On Tue, Apr 3, 2012 at 3:38 PM, Chuck Remes <li...@chuckremes.com> wrote:

> If we are following the rules of semantic versioning, this new feature should 
> cause a 2.2.0 release. New features that do not break backward compatibility 
> cause a minor version increase.

You are right that this goes against the policy:
http://www.zeromq.org/docs:policies.

I'm going to argue that the policy is broken and needs fixing.

My argument is that the version numbering should reflect the
*expected* maturity level of the product and not the semantic
versioning of the ABI. Most of us would expect that a small change
like this RCVTIMEO/SNDTIMEO would happen in a patch level, whereas
we'd expect a 2.2 release to come with significant new code.

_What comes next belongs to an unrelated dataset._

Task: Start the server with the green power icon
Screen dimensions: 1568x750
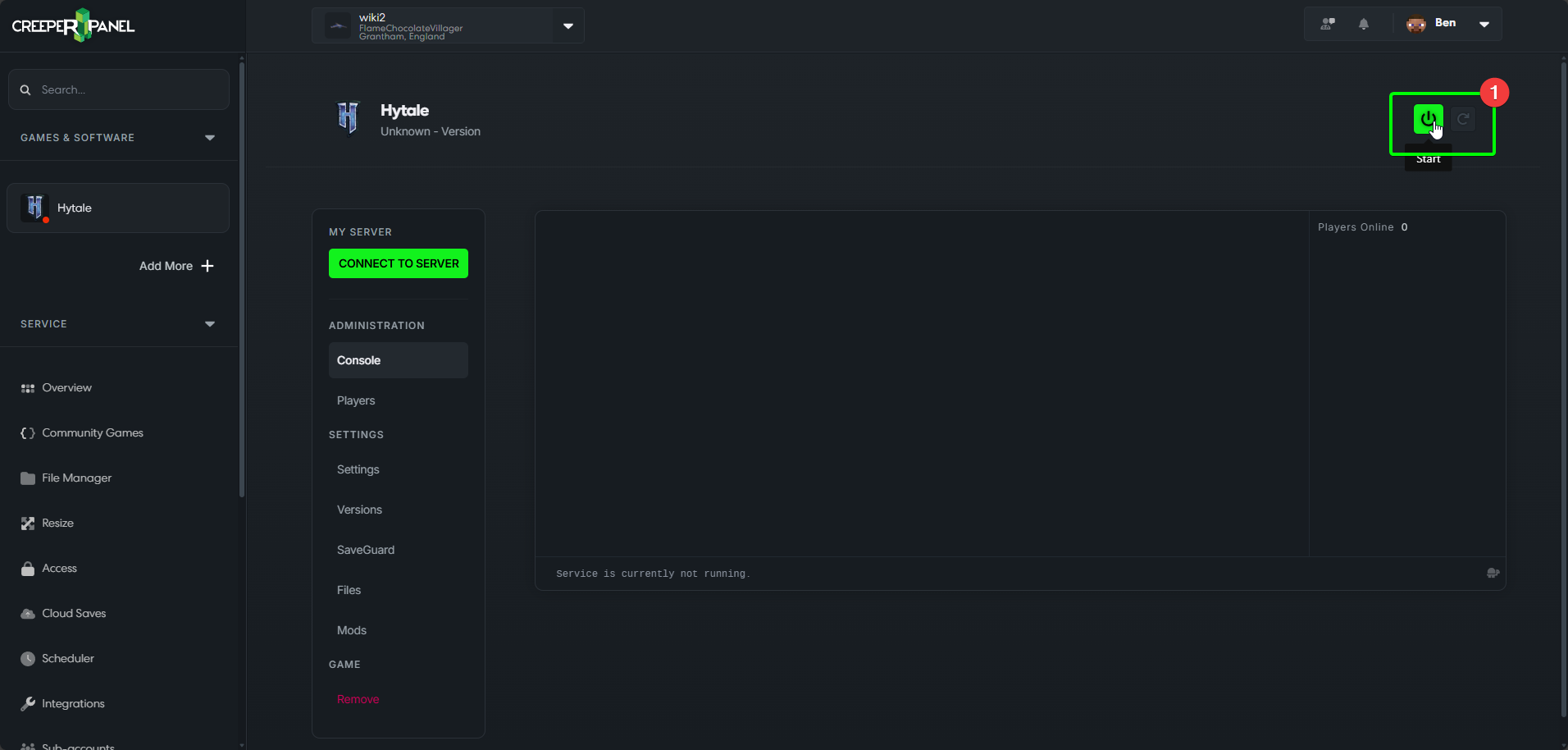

It would
be doubly surprising to release 2.2.0 that is immediately marked
"stable".

This policy has caused frequent pain in the past. It has justified
unnecessary shifts in APIs and protocols, with no incentive for
backwards compatibility. It comingles interoperability levels with
code stability whereas the two operate orthogonally.

Counter example: if someone does a major refactoring of 2.1 code, does
that emerge as a new minor release, or a patch? Neither work.

Policy should work as we expect, rather than come as a shock every time.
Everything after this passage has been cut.